-- Opening Marker --

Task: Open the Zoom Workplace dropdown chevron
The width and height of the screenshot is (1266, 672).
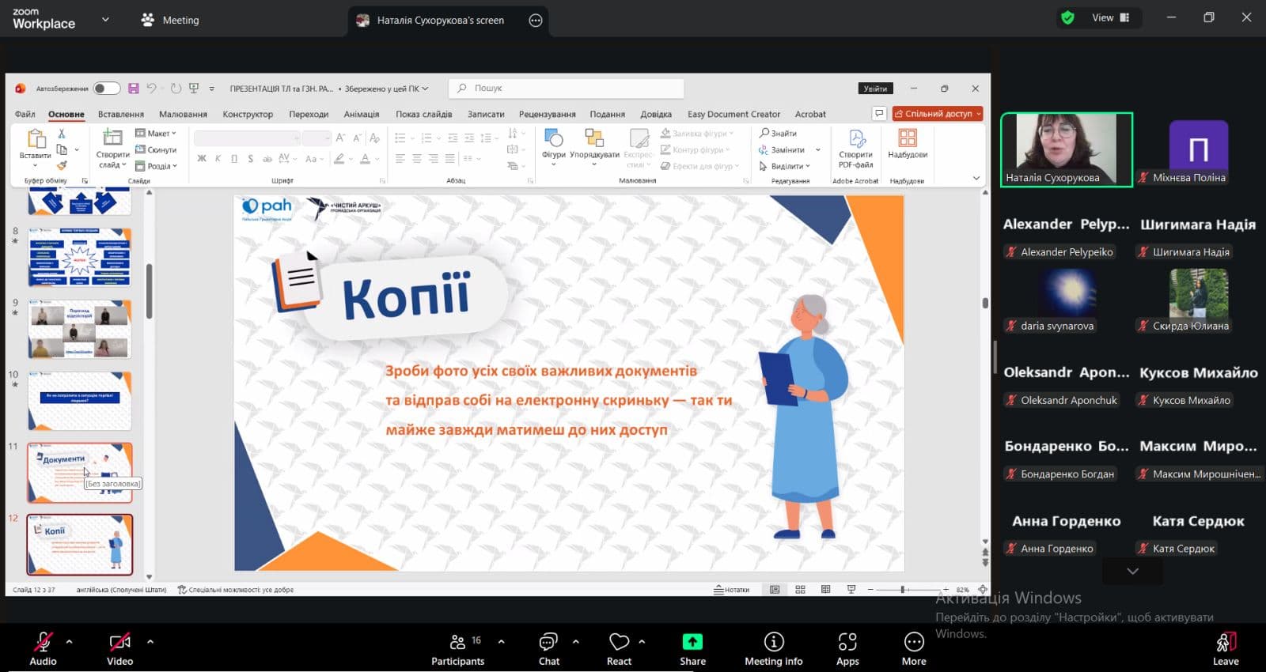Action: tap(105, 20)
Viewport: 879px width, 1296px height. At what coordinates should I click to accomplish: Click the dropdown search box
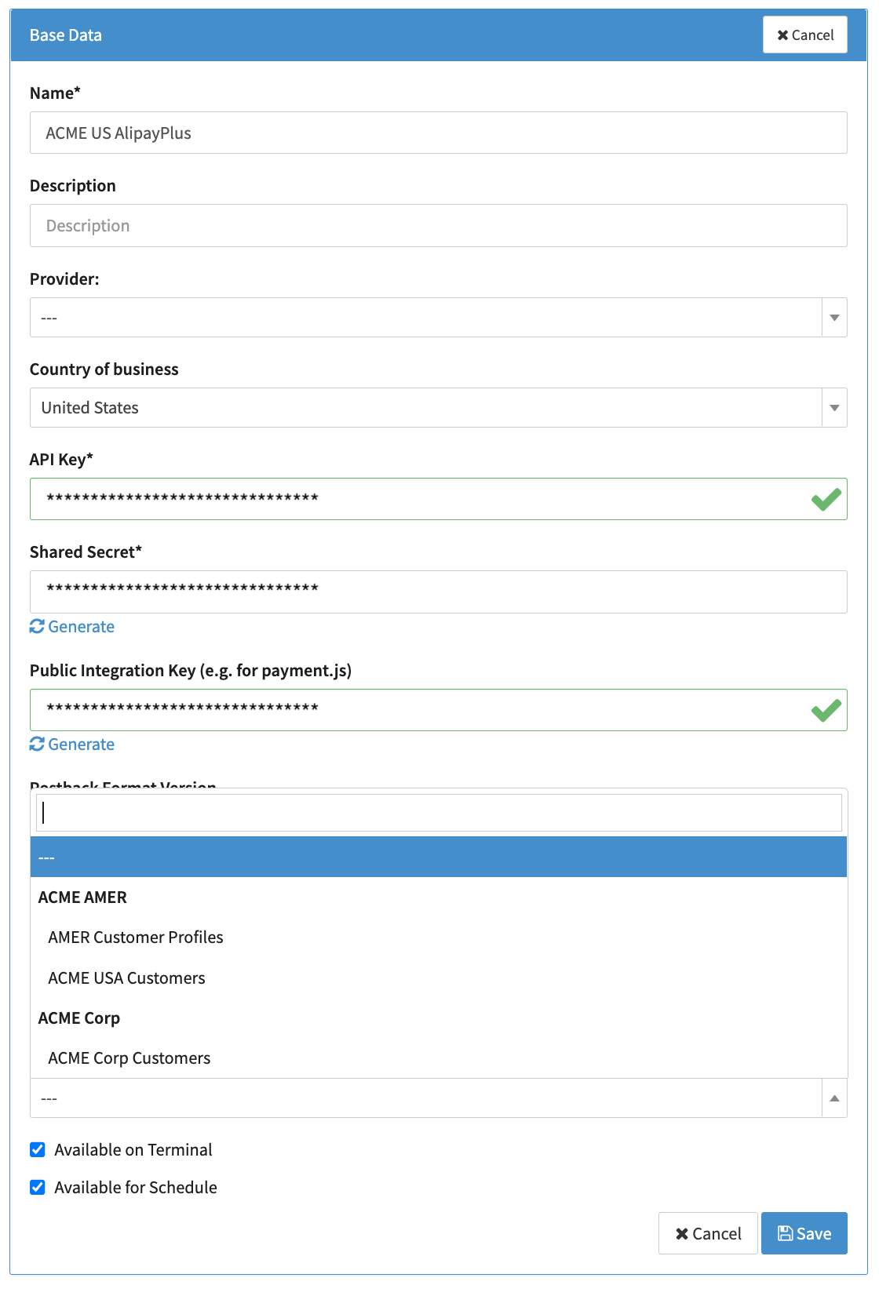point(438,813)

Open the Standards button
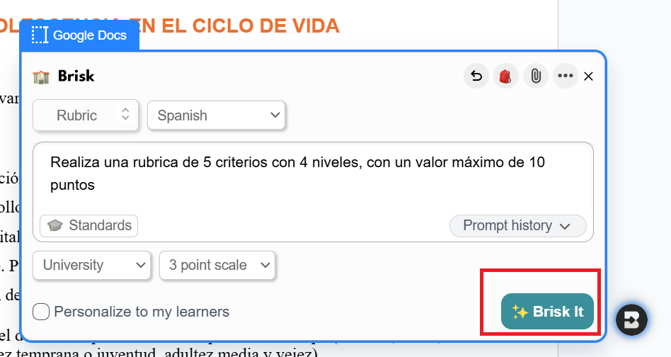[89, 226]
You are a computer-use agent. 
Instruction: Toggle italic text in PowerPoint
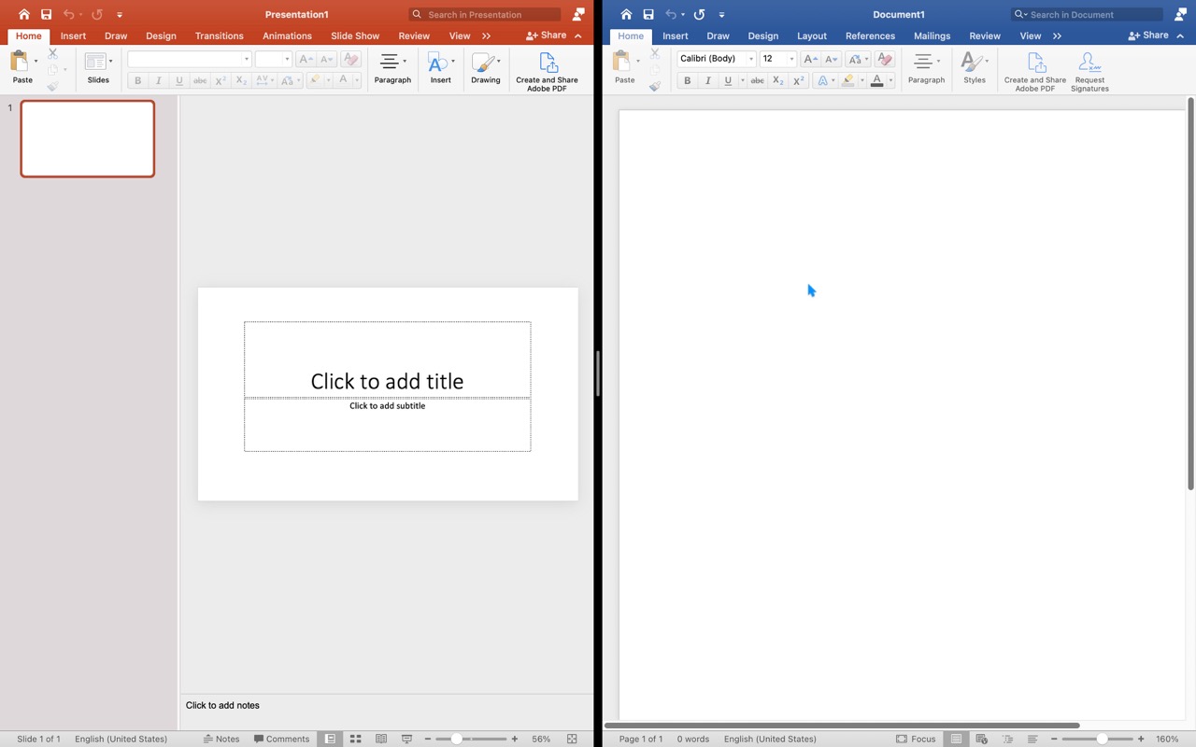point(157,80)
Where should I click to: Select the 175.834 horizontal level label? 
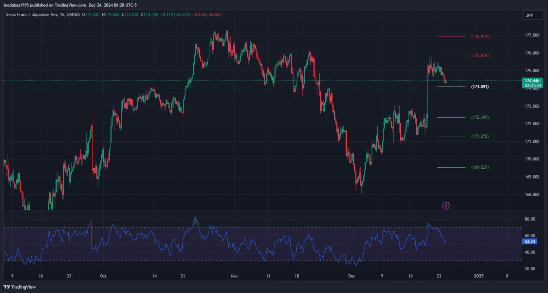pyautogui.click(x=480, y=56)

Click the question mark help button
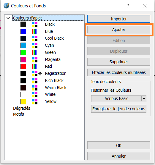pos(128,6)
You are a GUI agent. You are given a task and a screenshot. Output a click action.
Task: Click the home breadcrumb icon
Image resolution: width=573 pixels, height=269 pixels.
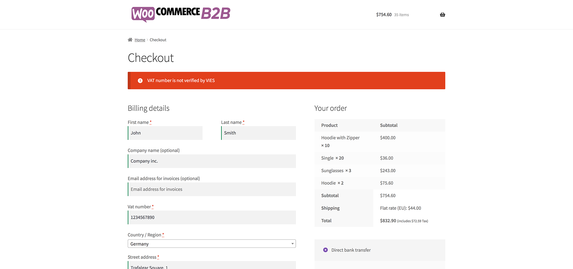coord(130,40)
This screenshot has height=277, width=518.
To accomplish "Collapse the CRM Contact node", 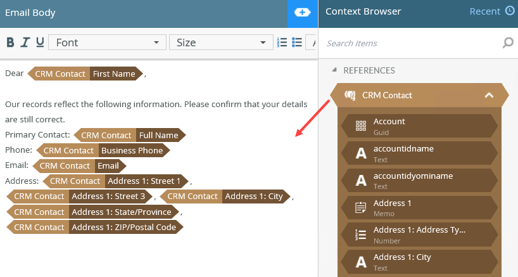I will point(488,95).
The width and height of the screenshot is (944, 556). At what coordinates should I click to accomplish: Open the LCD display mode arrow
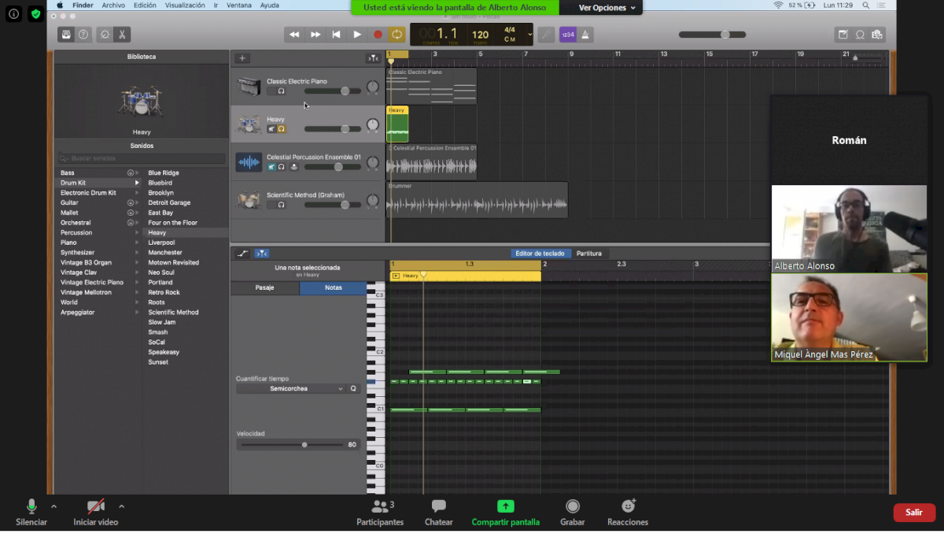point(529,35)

-- Closing Marker --
-- Opening Marker --

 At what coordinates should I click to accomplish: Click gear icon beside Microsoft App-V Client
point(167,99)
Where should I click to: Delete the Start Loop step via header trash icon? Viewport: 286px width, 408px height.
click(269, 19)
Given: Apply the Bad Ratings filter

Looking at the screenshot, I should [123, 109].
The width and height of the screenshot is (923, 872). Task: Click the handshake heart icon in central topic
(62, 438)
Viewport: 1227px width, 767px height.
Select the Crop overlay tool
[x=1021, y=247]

-- Closing Marker --

Copy out, exactly and alone, the lines of the entries above between the ones holding "Where should I click to: Delete" and "Viewport: 1227px width, 767px height.", inclusive.

## Problem solution:
Where should I click to: Delete the Start Loop step via header trash icon? Viewport: 286px width, 408px height.
click(269, 19)
Given: Apply the Bad Ratings filter

Looking at the screenshot, I should [123, 109].
The width and height of the screenshot is (923, 872). Task: Click the handshake heart icon in central topic
(62, 438)
Viewport: 1227px width, 767px height.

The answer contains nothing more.